Republicans have been blasting the President for weeks about breaking his promise that people would be able to keep their insurance policies. Later this week, the GOP-led House will vote on a bill called the Keep Your Health Plan Act.


What's changing is that Democrats are now starting to join the chorus.


Last week, Sen. Mary Landrieu, D-La., who's facing a tough reelection bid next fall, introduced legislation aimed at letting more people keep their plans.


"We said to people, if you had insurance that you liked you could keep it," she said on the Senate floor. "We didn't say if you had insurance that you liked that didn't meet the minimum standards, or met the minimum standards you could keep it. We just said, and the President said, over and over, 'If you have insurance and you like the insurance you have you can keep it.' That is the single focus of my bill."


Yesterday, former President Bill Clinton, who's been dubbed the explainer-in-chief for the health law, added his backing.


"I personally believe, even if it takes a change in the law, that the President should honor the commitment the federal government made to those people and let them keep what they got," he said in an interview with the online magazine Ozy.com.

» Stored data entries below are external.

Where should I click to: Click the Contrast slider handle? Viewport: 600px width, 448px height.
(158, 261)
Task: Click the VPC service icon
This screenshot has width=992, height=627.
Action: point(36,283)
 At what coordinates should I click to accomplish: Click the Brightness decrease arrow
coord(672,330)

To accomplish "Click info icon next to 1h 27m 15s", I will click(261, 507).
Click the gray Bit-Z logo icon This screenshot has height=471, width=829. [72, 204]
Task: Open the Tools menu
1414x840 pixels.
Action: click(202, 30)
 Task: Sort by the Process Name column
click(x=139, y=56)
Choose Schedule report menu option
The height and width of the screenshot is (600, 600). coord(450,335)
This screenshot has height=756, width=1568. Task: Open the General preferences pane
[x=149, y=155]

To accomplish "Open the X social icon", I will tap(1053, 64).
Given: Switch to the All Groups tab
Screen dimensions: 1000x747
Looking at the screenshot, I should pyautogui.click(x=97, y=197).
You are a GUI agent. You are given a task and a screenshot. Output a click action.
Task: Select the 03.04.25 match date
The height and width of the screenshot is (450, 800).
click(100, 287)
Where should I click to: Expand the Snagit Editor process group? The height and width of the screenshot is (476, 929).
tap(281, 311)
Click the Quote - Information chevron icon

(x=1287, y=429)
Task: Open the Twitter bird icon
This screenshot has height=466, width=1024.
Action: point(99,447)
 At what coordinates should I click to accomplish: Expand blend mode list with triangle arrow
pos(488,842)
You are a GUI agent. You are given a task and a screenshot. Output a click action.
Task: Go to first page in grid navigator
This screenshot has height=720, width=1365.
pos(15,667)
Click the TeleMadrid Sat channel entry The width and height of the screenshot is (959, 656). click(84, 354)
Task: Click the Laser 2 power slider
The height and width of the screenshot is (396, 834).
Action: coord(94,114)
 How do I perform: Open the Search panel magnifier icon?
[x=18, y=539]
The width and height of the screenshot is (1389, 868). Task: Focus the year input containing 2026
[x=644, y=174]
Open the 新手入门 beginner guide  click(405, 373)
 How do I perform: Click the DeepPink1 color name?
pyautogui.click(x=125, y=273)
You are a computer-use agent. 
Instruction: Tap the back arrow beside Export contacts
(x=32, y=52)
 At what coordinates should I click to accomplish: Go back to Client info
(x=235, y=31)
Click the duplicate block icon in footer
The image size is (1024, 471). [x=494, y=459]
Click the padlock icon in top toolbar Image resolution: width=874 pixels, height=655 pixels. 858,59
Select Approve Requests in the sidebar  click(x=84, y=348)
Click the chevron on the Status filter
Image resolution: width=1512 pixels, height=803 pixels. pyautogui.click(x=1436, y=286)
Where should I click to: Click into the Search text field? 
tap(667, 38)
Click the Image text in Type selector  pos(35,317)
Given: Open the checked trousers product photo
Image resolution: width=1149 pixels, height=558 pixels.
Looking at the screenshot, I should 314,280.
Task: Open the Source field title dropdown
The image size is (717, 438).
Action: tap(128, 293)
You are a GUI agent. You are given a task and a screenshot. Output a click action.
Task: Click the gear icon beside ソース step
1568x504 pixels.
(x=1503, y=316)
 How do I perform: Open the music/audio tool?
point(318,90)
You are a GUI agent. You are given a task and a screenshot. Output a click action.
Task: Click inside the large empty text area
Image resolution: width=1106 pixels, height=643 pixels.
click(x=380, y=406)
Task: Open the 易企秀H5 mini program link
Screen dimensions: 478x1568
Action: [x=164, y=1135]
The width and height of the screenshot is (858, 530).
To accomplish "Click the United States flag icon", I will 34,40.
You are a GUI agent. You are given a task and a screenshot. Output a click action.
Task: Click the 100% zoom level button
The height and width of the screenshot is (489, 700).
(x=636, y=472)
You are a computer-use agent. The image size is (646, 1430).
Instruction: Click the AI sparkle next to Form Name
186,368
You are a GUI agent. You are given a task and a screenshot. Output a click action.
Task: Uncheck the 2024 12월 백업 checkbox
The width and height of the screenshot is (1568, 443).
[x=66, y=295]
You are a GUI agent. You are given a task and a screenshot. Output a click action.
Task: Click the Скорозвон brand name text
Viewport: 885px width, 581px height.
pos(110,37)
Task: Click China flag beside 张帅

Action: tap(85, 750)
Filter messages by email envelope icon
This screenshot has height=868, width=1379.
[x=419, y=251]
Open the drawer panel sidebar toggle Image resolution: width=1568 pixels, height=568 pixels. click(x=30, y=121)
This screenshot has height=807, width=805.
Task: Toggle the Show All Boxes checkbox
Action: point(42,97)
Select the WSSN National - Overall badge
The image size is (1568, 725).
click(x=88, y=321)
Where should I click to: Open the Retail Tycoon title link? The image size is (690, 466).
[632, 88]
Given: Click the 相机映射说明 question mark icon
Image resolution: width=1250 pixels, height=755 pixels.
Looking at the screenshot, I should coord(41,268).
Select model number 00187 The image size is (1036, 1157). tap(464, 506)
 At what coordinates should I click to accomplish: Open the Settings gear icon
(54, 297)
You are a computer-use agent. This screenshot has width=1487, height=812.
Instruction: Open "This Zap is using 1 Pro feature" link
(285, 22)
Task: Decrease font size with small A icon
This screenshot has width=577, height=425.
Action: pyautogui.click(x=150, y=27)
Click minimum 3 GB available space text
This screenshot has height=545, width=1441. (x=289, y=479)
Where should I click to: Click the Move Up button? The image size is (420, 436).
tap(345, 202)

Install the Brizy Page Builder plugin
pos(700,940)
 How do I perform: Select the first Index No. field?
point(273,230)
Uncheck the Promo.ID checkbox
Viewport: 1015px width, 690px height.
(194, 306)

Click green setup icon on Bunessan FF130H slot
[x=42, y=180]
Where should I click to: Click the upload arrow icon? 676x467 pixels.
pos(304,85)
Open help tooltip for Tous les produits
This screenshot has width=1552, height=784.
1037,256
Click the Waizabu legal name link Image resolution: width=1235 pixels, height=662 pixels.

Even President Obama himself has hinted that he wants to do something about the problem of people getting their policies canceled.


"I am deeply concerned about it," he told NBC's Chuck Todd last week, "and I have assigned my team to see what we can do to close some of the holes and gaps in the law."


So far, though, the administration hasn't proposed anything specific for those people in the individual insurance market getting cancellation notices. And there's a good reason for that, say industry experts. The bottom line is that it's simply too late to undo those cancelled policies.


"It's not at all feasible," said Robert Laszweski, resident of the consulting firm Health Policy and Strategy Associates. "It would be wonderful. I'm one of the people who got my policy cancelled. I would like to keep it. But we can't get that fix in place in 45 days."


That 45 days is between now and January 1, when the new standards under the Affordable Care Act kick in. Laszewski said the insurance industry has spent most of the past year getting ready for this. They've rewritten policies, gotten them approved by state regulators, and found and updated information with their policyholders.


"Even if you decide to go 'never mind' about all these cancellations, how is the insurance company going to send out letters to all these people within the space of a couple of weeks, rejigger all of their computer systems that took months to redo in the first place, and get these people to decide whether they want to try for Obamacare, which is the only place they can get subsidies, or try to stay on their own policies?" Laszewski said.


Joel Ario, managing director at the consulting firm Manatt Health Solutions, isn't quite so negative. He says that just this week in California, two insurers have agreed to continue to offer some existing plans, at least temporarily. But that's a bit of a different situation, he says, because they settled with the state's insurance commissioner.


"Their earlier cancellations were not proper under California law," said Ario, "and they are extending their policies — in one case [by] another couple months and in another case [by] three months. So clearly it can be done by the carriers to extend current coverages."


But Ario, who earlier headed the federal government's health exchange program, says if the insurance companies did everything correctly, it wouldn't be fair to require them to extend their current policies at their current rates.


"If they were to continue coverages they would ask for a rate increase," he says. "Typically in the individual market there are significant rate increases on a year to year basis."


Many people would actually do better financially in the exchanges with a tax credit, Ario says, rather than stick with their current policy with an inflation increase. They just don't realize that because they haven't been able to get on the website yet to see.


Which brings the question back to where the Affordable Care Act has been since October — can the federal government get its balky website up and running at full strength fast enough for a critical mass of those canceled policyholders to figure out they might be OK after all?